Julgamento do Marco Temporal é suspenso por pedido de vista de Alexandre de Moraes

Antes da suspensão, Kassio Nunes votou a favor do critério e empatou o placar em 1 a 1

  • Por Jovem Pan
  • 15/09/2021 17h28 - Atualizado em 15/09/2021 18h07
Nelson Jr./SCO/STF Alexandre de Moraes pode levar o tempo que considerar necessário para devolver julgamento à pauta

O julgamento da tese do Marco Temporal no Supremo Tribunal Federal (STF) voltou a ser suspenso nesta quarta-feira, 15, devido a um pedido de vista do ministro Alexandre de Moraes. Anteriormente, Kassio Nunes havia votado a favor da tese, empatando o placar em 1 a 1, já que o relator, Edson Fachin, havia se posicionado de forma contrária. O julgamento é a partir de uma ação da Funai contra o Estado de Santa Catarina e define se, para que uma área seja demarcada como terra indígena, ela deveria estar ocupada pelo povo que reivindica a posse em 1988, quando foi promulgada a atual Constituição. O caso terá repercussão geral, ou seja, todos os julgamentos sobre este assunto devem seguir o entendimento adotado pelo STF.

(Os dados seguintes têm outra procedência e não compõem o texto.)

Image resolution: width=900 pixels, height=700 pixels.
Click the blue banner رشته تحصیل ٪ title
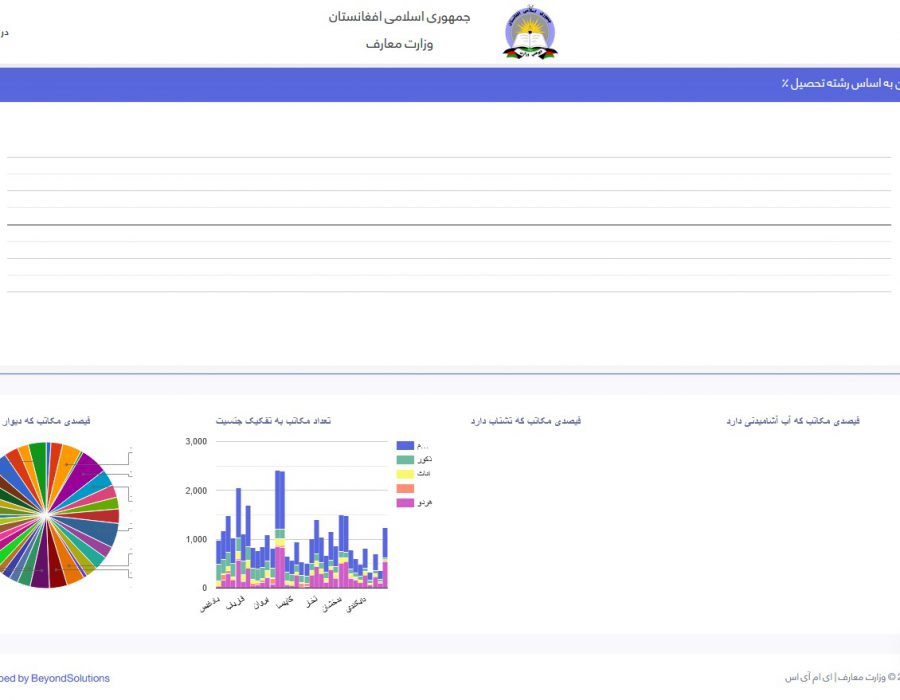click(x=840, y=84)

O Marco Temporal é defendido por associações ruralistas, que alegam que ele é necessário para a segurança jurídica no campo e para evitar conflitos. Já os indígenas se mobilizam contra a tese e acampam na Esplanada dos Ministérios, alegando que os povos haviam sido expulsos das terras que ocupavam antes de 1988 por conflitos anteriores. Relator do julgamento, o ministro Edson Fachin votou contra o Marco Temporal por considerar que a Constituição garante o ‘direito originário’ às terras, independente da data de demarcação. Já Kassio Nunes foi a favor da tese, justificando que, sem o critério, as terras indígenas poderiam se expandir indiscriminadamente pelo País.

Com o pedido de vista de Alexandre de Moraes, o julgamento não tem data para ser retomado. Moraes pode analisar o caso pelo tempo que considerar necessário e somente então devolver para que o presidente do STF, Luiz Fux, volte a pautá-lo. No Congresso, o PL 490/2007 torna o Marco Temporal uma lei e foi desengavetado pelo presidente da Câmara, Arthur Lira, que protocolou um texto substitutivo em relação ao original com esse ponto. Esse texto foi aprovado na íntegra na Comissão de Constituição e Justiça (CCJ) e será encaminhado para votação no plenário da Câmara dos Deputados.